The move would effectively shut down popular public access points, such as Roundup, on a nearly 30-mile stretch of the Blackfoot River.
Part of the landowners' frustration comes from hearing FWP's excuse before. O'Connell says the agency used the same stall tactics in the late 1990s, when FWP appointed a citizen advisory committee from the valley to explore potential solutions to recreational conflict on the Blackfoot River.
The report that came out of the Recreation Steering Committee (RecSteerCom) was strikingly similar to what FWP drafted last fall, O'Connell says, with one glaring exception: By early 2001, RecSteerCom said it found activity on the river growing at such a rate that more restrictive management actions "are likely an inevitable reality." Yet it's a conclusion that, a decade later, the agency still refuses to acknowledge.
"All Fish, Wildlife and Parks has done is kick the can down the road," says O'Connell, who also served as the sole Blackfoot resident on the latest plan's citizen review committee. "They haven't dealt with any problems. And that's what they did after RecSteerCom. They got the bottle regulation, but big deal...You shouldn't need a citizen's advisory committee to realize glass bottles are a bad idea on the river."
O'Connell isn't the only veteran of RecSteerCom to notice history repeating itself. Hank Goetz, lands director of the Blackfoot Challenge, says he was personally disappointed when FWP "walked away" from discussions about more restrictive management alternatives. The initial outcry from locals over a permit system created something of a controversy, he adds, likely prompting officials in Helena to drop the matter entirely.
"We've studied and studied and restudied," Goetz says. "At some point you've got to have the political will to sit down and say, 'Okay, we think this is a decision we're going to make'...Unless you're mantra will be 'We're going to provide the most recreation experience to the most people possible.' I'm a little afraid that's where the situation tends to end up by default if you just say, 'We need to collect more data.'"
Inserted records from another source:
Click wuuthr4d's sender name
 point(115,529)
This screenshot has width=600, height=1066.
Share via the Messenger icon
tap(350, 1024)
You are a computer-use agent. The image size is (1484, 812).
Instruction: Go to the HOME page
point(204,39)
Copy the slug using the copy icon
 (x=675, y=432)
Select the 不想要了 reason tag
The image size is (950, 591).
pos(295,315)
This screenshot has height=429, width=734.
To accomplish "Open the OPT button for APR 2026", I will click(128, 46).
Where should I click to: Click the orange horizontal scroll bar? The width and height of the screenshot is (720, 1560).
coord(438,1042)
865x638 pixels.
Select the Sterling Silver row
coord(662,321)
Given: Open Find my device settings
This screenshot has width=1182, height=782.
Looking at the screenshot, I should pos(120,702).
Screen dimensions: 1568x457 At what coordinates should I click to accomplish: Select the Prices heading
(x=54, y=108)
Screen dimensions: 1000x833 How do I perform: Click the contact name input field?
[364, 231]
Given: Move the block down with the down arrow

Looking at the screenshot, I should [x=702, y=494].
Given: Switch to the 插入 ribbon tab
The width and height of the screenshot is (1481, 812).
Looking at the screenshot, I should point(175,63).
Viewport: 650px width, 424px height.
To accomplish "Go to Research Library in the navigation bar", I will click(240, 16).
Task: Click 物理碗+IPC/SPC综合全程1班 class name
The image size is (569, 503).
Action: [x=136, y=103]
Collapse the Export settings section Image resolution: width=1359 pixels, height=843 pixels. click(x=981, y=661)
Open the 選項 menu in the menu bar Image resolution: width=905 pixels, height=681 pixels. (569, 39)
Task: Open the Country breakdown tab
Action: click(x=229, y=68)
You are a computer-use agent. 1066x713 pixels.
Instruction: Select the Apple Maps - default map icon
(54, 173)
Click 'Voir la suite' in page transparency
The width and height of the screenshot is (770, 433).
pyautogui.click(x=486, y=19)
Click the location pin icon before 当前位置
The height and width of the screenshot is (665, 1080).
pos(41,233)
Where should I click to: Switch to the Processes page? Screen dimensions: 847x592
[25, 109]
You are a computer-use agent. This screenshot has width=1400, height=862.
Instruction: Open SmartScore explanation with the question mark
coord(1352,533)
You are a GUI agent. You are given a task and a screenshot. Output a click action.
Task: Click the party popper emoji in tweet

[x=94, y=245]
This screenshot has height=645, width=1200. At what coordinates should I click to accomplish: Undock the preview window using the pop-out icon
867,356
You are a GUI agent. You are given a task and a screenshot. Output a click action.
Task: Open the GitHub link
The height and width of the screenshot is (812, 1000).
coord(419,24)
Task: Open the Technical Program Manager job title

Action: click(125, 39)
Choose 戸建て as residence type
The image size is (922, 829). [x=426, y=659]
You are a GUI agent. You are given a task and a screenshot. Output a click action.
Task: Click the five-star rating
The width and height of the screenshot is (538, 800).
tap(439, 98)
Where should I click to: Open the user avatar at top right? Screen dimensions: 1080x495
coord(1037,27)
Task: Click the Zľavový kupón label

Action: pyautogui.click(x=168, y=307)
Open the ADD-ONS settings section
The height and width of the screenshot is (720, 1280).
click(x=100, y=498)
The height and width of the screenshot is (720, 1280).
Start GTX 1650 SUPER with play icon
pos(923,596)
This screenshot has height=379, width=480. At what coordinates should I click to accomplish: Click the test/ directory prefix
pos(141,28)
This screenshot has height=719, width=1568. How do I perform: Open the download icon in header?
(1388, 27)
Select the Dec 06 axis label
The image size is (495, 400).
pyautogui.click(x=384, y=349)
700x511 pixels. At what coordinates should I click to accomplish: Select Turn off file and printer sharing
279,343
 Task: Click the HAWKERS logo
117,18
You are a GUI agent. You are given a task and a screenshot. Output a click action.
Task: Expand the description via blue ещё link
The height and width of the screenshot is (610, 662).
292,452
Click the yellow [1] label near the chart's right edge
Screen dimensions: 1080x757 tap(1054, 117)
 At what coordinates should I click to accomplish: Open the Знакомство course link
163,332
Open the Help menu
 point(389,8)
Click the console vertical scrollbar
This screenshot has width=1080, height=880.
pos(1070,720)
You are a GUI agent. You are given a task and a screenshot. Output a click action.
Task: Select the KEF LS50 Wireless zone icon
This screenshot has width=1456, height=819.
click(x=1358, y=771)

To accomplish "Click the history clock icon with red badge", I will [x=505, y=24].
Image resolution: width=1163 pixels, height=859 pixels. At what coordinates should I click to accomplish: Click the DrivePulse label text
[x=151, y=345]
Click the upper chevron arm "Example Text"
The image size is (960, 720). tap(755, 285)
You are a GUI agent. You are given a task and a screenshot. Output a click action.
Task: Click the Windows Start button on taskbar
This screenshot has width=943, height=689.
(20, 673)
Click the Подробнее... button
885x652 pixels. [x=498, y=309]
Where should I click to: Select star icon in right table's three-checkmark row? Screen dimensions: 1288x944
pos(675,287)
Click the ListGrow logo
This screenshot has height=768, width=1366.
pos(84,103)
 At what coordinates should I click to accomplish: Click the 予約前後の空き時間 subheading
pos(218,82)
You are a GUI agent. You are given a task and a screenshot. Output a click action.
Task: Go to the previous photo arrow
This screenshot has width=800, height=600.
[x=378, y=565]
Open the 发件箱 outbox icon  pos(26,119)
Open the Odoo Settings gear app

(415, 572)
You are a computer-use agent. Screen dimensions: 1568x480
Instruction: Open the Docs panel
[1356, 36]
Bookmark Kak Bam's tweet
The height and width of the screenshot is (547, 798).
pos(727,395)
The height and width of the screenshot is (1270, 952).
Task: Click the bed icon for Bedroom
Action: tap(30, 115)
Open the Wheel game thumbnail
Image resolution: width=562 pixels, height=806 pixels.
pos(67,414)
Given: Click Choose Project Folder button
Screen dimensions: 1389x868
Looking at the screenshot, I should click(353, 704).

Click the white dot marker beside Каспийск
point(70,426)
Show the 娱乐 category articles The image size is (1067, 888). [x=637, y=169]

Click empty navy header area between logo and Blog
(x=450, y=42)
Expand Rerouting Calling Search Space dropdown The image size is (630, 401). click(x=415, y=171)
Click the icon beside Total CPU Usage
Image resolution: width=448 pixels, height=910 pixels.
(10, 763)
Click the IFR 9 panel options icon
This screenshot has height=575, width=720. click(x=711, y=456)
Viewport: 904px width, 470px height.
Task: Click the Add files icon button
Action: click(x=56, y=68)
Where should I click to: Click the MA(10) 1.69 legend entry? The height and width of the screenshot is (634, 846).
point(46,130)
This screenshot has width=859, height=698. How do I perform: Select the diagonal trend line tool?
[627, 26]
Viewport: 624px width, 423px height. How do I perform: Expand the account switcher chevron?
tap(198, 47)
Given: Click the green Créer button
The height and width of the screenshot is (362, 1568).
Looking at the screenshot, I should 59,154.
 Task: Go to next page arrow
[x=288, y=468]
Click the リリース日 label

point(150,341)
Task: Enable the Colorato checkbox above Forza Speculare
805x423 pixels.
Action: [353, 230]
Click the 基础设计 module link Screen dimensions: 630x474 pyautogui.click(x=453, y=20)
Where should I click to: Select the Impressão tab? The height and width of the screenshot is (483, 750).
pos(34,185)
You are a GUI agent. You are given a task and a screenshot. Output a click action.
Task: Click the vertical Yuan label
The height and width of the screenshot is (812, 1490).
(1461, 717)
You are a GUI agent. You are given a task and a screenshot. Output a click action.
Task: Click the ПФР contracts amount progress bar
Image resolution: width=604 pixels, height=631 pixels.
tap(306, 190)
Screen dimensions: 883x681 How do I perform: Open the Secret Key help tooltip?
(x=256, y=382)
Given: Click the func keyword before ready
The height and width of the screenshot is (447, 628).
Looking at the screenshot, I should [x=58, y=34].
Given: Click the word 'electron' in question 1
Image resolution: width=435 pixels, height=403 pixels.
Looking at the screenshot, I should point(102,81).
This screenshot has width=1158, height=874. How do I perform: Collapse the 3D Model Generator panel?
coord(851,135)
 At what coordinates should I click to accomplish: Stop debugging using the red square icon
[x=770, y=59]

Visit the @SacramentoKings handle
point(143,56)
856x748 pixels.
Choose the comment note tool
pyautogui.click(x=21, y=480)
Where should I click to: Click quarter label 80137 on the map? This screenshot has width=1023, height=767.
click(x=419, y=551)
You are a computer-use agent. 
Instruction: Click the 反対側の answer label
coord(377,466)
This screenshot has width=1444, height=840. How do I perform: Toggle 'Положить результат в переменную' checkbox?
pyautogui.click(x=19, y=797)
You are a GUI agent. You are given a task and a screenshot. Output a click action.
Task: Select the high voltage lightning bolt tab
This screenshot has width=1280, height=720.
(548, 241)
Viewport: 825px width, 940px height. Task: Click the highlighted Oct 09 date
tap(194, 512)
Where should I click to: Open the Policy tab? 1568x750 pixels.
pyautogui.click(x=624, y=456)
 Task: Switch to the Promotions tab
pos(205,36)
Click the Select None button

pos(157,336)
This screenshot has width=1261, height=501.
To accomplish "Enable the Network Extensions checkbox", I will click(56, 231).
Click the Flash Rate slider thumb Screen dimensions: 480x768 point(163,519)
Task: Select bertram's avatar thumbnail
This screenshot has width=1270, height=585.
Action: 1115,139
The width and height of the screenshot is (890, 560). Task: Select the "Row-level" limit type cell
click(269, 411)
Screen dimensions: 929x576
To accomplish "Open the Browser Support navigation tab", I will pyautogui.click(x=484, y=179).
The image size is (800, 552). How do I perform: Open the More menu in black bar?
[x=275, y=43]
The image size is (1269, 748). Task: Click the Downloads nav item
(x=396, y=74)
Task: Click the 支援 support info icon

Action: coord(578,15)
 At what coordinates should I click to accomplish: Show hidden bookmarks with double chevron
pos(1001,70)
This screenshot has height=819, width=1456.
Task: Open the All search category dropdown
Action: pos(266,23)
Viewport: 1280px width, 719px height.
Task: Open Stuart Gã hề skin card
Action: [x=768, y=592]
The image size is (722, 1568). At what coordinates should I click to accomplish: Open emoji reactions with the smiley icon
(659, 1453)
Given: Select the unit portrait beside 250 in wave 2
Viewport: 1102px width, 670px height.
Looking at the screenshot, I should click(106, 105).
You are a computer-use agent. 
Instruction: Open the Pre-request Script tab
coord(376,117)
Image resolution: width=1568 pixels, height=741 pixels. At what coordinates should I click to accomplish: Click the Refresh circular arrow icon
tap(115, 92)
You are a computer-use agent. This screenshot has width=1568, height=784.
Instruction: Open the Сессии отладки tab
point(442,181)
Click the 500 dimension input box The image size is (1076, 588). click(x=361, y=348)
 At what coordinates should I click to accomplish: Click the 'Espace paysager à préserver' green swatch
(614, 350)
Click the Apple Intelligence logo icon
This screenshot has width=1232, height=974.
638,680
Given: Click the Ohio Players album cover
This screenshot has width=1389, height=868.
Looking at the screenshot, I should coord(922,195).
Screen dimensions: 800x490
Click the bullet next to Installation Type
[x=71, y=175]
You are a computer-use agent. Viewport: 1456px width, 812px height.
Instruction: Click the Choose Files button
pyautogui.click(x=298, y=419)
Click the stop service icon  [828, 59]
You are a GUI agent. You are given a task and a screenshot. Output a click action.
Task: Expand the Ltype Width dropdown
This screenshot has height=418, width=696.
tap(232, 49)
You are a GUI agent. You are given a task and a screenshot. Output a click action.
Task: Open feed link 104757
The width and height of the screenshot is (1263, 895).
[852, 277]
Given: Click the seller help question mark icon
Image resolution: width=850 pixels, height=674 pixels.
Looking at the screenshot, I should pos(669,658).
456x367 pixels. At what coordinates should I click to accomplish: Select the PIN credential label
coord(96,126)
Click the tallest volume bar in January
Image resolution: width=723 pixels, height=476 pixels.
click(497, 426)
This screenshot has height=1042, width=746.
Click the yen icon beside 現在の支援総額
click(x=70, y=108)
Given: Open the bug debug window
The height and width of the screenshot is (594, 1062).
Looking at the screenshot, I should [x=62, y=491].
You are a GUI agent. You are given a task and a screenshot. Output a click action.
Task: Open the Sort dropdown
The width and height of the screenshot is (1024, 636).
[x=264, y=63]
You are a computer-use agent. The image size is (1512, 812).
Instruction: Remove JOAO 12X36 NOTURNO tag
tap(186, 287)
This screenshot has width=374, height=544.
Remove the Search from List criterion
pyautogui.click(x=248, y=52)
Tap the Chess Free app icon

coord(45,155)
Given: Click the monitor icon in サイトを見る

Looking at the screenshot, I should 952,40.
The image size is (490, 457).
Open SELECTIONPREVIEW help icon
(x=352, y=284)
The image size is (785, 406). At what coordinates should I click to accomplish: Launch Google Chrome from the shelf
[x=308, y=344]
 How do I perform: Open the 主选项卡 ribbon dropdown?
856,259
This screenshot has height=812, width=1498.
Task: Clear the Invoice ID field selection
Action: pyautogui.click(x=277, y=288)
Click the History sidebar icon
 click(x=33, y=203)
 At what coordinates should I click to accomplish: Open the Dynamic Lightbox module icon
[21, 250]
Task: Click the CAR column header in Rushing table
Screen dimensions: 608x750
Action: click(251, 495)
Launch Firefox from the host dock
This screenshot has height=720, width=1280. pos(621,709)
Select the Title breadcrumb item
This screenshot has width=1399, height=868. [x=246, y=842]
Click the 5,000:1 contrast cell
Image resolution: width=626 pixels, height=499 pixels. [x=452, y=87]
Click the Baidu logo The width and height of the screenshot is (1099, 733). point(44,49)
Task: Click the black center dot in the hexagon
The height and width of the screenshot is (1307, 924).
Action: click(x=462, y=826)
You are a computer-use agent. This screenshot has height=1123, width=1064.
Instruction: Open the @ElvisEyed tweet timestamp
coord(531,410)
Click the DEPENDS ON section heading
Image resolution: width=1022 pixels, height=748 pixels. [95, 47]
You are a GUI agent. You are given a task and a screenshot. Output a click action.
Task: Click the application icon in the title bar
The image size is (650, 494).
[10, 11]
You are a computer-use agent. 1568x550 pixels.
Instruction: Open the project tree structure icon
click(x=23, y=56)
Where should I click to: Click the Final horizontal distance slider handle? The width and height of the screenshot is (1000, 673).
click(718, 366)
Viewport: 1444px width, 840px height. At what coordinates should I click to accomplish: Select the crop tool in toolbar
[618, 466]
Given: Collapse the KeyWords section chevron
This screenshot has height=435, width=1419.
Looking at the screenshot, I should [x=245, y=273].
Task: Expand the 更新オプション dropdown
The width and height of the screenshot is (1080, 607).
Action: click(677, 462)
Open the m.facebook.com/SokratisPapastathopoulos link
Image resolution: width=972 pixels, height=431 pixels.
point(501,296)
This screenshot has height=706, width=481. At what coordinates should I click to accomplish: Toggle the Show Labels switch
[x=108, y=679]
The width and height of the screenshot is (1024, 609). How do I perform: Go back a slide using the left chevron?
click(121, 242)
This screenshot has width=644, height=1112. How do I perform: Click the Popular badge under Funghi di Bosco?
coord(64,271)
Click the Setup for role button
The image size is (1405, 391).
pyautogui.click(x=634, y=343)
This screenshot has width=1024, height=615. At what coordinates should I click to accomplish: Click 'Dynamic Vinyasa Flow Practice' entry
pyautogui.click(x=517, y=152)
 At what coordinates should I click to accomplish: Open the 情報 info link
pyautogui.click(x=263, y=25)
At the local level, FWP officials echo the desire for some type of control measure. Region 2 Park Manager Chris Lorentz is in full agreement with the plan's critics that the agency should increase its number of on-river patrols. But Lorentz says his hands are tied when dealing with administrators in Helena, especially with a five-percent cut to the park budget already announced.
"I can't as a manager say, 'Absolutely, we'll double our number of patrols on the river,'" Lorentz says. "I don't know that that would be a wise thing for me to promise right now."
With the recreation plan all but buttoned up, Lorentz hopes to use the upcoming renewal discussions with Blackfoot Corridor landowners to calm tempers and discuss alternatives to the abandoned permit proposal.
"We're in this for the long-haul with the landowners," Lorentz says. "We've had this corridor agreement in place for better than 35 years. So we're not anxious to just close down the river to recreation or to ignore the landowners' desires. It's a partnership, alive and well."
But how long that remains true depends on the willingness of FWP administrators to finally bring the can to rest.
"The river's changed, the use has changed, the users have changed," says Land Lindbergh, former RecSteerCom member and Blackfoot resident of nearly 50 years. "Everybody has a right to be out there, but somewhere down the line I think there's a carrying capacity, and at certain times I think we're going over that."
O'Connell puts it more bluntly, opening up where others stop short.
"We're not going to be the good guys anymore," O'Connell says. "We see it as our last chance to get Fish, Wildlife and Parks to stop with the bullshit and get some policy that protects the resource."